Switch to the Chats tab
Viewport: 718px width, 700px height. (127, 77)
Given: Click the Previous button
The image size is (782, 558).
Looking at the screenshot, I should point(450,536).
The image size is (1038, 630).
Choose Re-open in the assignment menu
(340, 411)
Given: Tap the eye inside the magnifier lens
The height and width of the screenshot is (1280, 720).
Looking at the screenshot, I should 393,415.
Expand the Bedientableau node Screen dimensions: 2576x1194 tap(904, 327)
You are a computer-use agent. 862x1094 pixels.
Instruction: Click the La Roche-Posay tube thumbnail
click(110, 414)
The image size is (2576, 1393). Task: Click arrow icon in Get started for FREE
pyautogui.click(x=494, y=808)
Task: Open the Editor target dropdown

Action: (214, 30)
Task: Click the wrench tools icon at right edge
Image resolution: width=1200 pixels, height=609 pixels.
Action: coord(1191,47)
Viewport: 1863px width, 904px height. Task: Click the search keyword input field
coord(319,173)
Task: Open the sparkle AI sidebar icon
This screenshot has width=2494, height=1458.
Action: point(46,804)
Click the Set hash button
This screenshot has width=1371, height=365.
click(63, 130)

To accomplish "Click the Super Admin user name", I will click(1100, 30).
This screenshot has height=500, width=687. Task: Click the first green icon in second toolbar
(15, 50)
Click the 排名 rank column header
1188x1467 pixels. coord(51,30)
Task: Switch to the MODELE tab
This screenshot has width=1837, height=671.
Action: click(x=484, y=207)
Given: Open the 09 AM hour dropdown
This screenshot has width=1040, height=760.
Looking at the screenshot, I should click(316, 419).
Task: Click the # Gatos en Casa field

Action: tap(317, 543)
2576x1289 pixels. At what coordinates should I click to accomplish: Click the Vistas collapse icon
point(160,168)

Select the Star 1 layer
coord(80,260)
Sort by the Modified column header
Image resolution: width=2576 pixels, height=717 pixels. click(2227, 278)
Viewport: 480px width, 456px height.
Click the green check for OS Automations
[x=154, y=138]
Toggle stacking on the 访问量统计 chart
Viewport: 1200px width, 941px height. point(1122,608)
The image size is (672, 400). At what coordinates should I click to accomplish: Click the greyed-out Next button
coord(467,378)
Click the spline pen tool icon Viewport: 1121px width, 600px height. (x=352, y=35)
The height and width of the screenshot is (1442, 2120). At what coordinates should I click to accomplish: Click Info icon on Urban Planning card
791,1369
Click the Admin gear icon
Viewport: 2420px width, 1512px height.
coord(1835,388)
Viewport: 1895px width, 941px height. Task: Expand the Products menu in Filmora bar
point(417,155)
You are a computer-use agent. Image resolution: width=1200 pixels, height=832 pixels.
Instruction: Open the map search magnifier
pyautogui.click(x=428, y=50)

Exercise = Reproduce the entire listing above word for word, leaving every line unchanged.

Expected answer =
Switch to the Chats tab
Viewport: 718px width, 700px height. (127, 77)
Given: Click the Previous button
The image size is (782, 558).
Looking at the screenshot, I should point(450,536).
The image size is (1038, 630).
Choose Re-open in the assignment menu
(340, 411)
Given: Tap the eye inside the magnifier lens
The height and width of the screenshot is (1280, 720).
Looking at the screenshot, I should 393,415.
Expand the Bedientableau node Screen dimensions: 2576x1194 tap(904, 327)
You are a computer-use agent. 862x1094 pixels.
Instruction: Click the La Roche-Posay tube thumbnail
click(110, 414)
The image size is (2576, 1393). Task: Click arrow icon in Get started for FREE
pyautogui.click(x=494, y=808)
Task: Open the Editor target dropdown

Action: (214, 30)
Task: Click the wrench tools icon at right edge
Image resolution: width=1200 pixels, height=609 pixels.
Action: coord(1191,47)
Viewport: 1863px width, 904px height. Task: Click the search keyword input field
coord(319,173)
Task: Open the sparkle AI sidebar icon
This screenshot has width=2494, height=1458.
Action: point(46,804)
Click the Set hash button
This screenshot has width=1371, height=365.
click(63, 130)

To accomplish "Click the Super Admin user name", I will click(1100, 30).
This screenshot has height=500, width=687. Task: Click the first green icon in second toolbar
(15, 50)
Click the 排名 rank column header
1188x1467 pixels. coord(51,30)
Task: Switch to the MODELE tab
This screenshot has width=1837, height=671.
Action: click(x=484, y=207)
Given: Open the 09 AM hour dropdown
This screenshot has width=1040, height=760.
Looking at the screenshot, I should click(316, 419).
Task: Click the # Gatos en Casa field

Action: tap(317, 543)
2576x1289 pixels. At what coordinates should I click to accomplish: Click the Vistas collapse icon
point(160,168)

Select the Star 1 layer
coord(80,260)
Sort by the Modified column header
Image resolution: width=2576 pixels, height=717 pixels. click(2227, 278)
Viewport: 480px width, 456px height.
Click the green check for OS Automations
[x=154, y=138]
Toggle stacking on the 访问量统计 chart
Viewport: 1200px width, 941px height. point(1122,608)
The image size is (672, 400). At what coordinates should I click to accomplish: Click the greyed-out Next button
coord(467,378)
Click the spline pen tool icon Viewport: 1121px width, 600px height. (x=352, y=35)
The height and width of the screenshot is (1442, 2120). At what coordinates should I click to accomplish: Click Info icon on Urban Planning card
791,1369
Click the Admin gear icon
Viewport: 2420px width, 1512px height.
coord(1835,388)
Viewport: 1895px width, 941px height. Task: Expand the Products menu in Filmora bar
point(417,155)
You are a computer-use agent. Image resolution: width=1200 pixels, height=832 pixels.
Instruction: Open the map search magnifier
pyautogui.click(x=428, y=50)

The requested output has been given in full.